Publication Type:Journal Article
Source:J Psychiatry Neurosci, Volume 42, Issue 4, p.262-272 (2017)
BACKGROUND: Schizophrenia is associated with important disturbances in empathy that are related to everyday functioning. Empathy is classically defined as including affective (sharing others' emotions) and cognitive (taking others' cognitive perspectives) processes. In healthy individuals, studies on empathy for pain revealed specific brain systems associated with these sets of processes, notably the anterior middle cingulate (aMCC) and anterior insula (AI) for affective sharing and the bilateral temporoparietal junction (TPJ) for the cognitive processes, but the integrity of these systems in patients with schizophrenia remains uncertain.
METHODS: Patients with schizophrenia and healthy controls performed a pain empathy task while undergoing fMRI scanning. Participants observed pictures of hands in either painful or nonpainful situations and rated the level of pain while imagining either themselves (self) or an unknown person (other) in these situations.

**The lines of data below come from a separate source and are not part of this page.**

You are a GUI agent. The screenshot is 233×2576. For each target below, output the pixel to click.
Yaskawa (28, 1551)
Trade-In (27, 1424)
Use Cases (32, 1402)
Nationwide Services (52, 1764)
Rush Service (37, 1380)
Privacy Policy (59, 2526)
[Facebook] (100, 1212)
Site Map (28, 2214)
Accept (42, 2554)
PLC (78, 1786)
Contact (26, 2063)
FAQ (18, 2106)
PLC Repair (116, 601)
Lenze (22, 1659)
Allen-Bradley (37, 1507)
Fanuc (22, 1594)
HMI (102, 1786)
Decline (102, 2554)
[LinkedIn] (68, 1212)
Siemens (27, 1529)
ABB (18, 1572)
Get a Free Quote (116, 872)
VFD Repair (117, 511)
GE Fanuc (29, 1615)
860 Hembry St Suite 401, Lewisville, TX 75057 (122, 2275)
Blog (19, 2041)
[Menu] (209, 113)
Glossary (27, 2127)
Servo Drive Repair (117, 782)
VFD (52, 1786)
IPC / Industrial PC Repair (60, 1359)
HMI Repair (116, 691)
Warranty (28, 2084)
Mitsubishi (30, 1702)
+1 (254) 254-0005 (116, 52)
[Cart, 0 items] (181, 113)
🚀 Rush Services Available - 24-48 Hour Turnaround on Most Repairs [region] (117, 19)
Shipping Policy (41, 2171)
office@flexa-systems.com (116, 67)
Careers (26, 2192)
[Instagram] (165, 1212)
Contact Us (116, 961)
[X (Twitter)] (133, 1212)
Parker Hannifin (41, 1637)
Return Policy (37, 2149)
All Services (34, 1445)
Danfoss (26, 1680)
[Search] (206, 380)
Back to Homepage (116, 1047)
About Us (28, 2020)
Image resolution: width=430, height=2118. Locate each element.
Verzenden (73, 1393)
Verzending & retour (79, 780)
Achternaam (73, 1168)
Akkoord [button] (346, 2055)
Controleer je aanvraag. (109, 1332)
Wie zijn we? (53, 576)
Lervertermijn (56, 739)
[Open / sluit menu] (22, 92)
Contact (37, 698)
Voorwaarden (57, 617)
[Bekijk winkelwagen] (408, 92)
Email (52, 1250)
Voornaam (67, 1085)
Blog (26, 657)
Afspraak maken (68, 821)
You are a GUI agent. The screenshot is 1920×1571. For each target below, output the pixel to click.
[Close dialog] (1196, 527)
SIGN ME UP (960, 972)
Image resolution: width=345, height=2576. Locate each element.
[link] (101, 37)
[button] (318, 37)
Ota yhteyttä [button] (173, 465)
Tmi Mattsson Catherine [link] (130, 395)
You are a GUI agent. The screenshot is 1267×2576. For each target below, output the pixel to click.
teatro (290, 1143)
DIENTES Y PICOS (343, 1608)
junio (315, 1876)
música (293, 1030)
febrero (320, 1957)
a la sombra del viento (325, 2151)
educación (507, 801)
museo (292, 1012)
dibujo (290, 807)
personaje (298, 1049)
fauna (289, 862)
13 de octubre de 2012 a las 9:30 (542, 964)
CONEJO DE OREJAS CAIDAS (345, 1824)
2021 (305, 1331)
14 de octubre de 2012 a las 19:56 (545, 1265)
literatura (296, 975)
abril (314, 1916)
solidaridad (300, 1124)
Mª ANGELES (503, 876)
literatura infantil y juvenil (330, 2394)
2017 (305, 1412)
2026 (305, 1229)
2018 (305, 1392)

RESULTS: We included 27 patients with schizophrenia and 21 healthy controls in our analyses. For the pain versus no pain contrast, patients showed overall typical activation patterns in the aMCC and AI, with only a small part of the aMCC showing reduced activation compared with controls. For the other versus self contrast, patients showed an abnormal modulation of activation in the TPJ bilaterally (extending to the posterior superior temporal sulcus, referred to as the TPJ/pSTS).
LIMITATIONS: The design included an unnecessary manipulation of the visual perspective that reduced the number of trials for analysis. The sample size may not account for the heterogeneity of schizophrenia.
CONCLUSION: People with schizophrenia showed relatively intact brain activation when observing others' pain, but showed abnormalities when asked to take the cognitive perspectives of others.